The key to supporting real-time transactions is the ability for the database runtime to safely interrupt the execution of the current transaction. Two methods are available: through an asynchronous event handler or via an application callback that is passed to the database runtime and is invoked periodically during a transaction, signaling the application that the deadline control point was reached.
Let us examine the callback method first. The callback method is normally employed when asynchronous primitives such as a system timer or a hardware watchdog are unavailable. Often the application polls a system clock or responds to hardware interrupts, etc. To use a callback, the application registers a callback function with the database runtime. The eXtremeDB runtime provides a standard method for registering various callbacks (pseudo-code is used for clarity):
mco_db_register_callback():
typedef MCO_RET (*mco_db_callback_t)(mco_db_h db);
MCO_RET mco_db_register_callback(mco_db_h db, mco_db_callback_t callback);
The next step is the callback implementation itself. The database runtime requires that the callback returns a ‘success’ return code (MCO_S_OK) if the transaction can continue running and MCO_E_INTERRUPTED return code if the transaction must be aborted. Note that the callback is invoked often, so its implementation should be as “light” as possible on using system resources (like the implementation of interrupt service routines).
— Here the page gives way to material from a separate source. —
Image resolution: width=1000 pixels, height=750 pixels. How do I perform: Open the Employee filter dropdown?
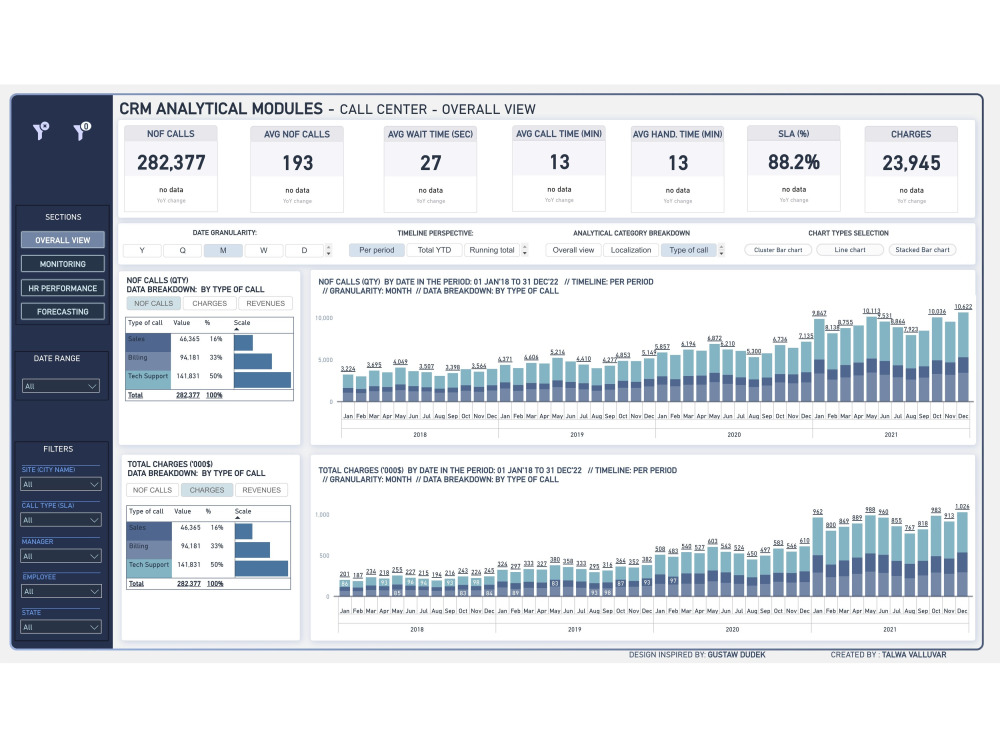61,591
/* read the current time and establish the transaction control point */
control_point = MCO_SYSTEM_GET_CURRENT_TIME_MSEC() + deadline / 2;
...
static MCO_RET check_deadline(mco_db_h db)
{
mco_trans_h t;
/* obtain a pointer to the currently running transaction */
if (mco_trans_get_current(db, &t) == MCO_S_OK) {
/* check whether the transaction control point was reached */
if (control_point < MCO_SYSTEM_GET_CURRENT_TIME_MSEC()) {
/* yes, return error code to indicate that */
return MCO_E_INTERRUPTED;
}
}
/*
* the control point has not been reached yet
* the transaction can continue running
*/
return MCO_S_OK;
}
The next step is to start the real-time transaction
mco_trans_rt_start(db, ...., ¶ms /* deadline */, ... &t);
{
.....
/*
* transaction workload
*/
rc = transaction_ workload();
/*
* If any error including MCO_E_INTERRUPTED was detected, during the transaction,
* the following commit call rolls back the transaction. In other words, even an
* attempt to commit a transaction will abort the transaction if the transaction
* was in an error state.
*/
rc = mco_trans_commit(t);
}
The first step in using the timer-based transaction control method is to determine the transaction control point. As discussed, setting the control point to half of the deadline interval is often safe (as discussed earlier this measure could be too rough and hurt the miss/meet deadline ratio). Then the application starts the timer, setting the timer period to the control point determined in the first step. Installing a timer is operating system-specific and could be simple or complicated. For example, FreeRTOS semantics in pseudo-code:
static mco_db_h connection;
.....
void set_sys_timer(sys_timer_t *timer, mco_db_h db, mco_interval_t deadline)
{
......
xTimerCreate( "exdb-timer", pdMS_TO_TICKS(deadline), pdFALSE, TimerProc );
}
Note the “safe” deadline interval, and that the TimerProc timer callback function is executed when the timer’s period expires. Also note that the timer callback executes in the context of the timer service task. It is therefore essential that timer callback functions never attempt to block. Like the callback method, the timer function must set the MCO_E_INTERRUPTED error code, indicating to the application that the transaction has reached the control point. In this case, MCO_E_INTERRUPTED is set by the function mco_trans_set_error(), not by setting the return code.
void TimerProc( TimerHandle_t xTimer )
{
mco_trans_h t;
if (mco_trans_get_current(connection, &t) == MCO_S_OK) {
mco_trans_set_error(t, MCO_E_INTERRUPTED);
}
}
Finally, a transaction is started:
set_sys_timer(&timer, db, deadline/2);
mco_trans_rt_start(db, ...., ¶ms /* deadline */, ... &t);
......
rc = transaction_workload();
/*
* If any error including MCO_E_INTERRUPTED was detected, the following
* commit request rolls back the transaction
*/
rc = mco_trans_commit(t);
Note that in contrast to the callback, the timer handler is invoked just once, when the timer expires and then the transaction error flag is set. The database runtime periodically verifies the flag in an atomic operation.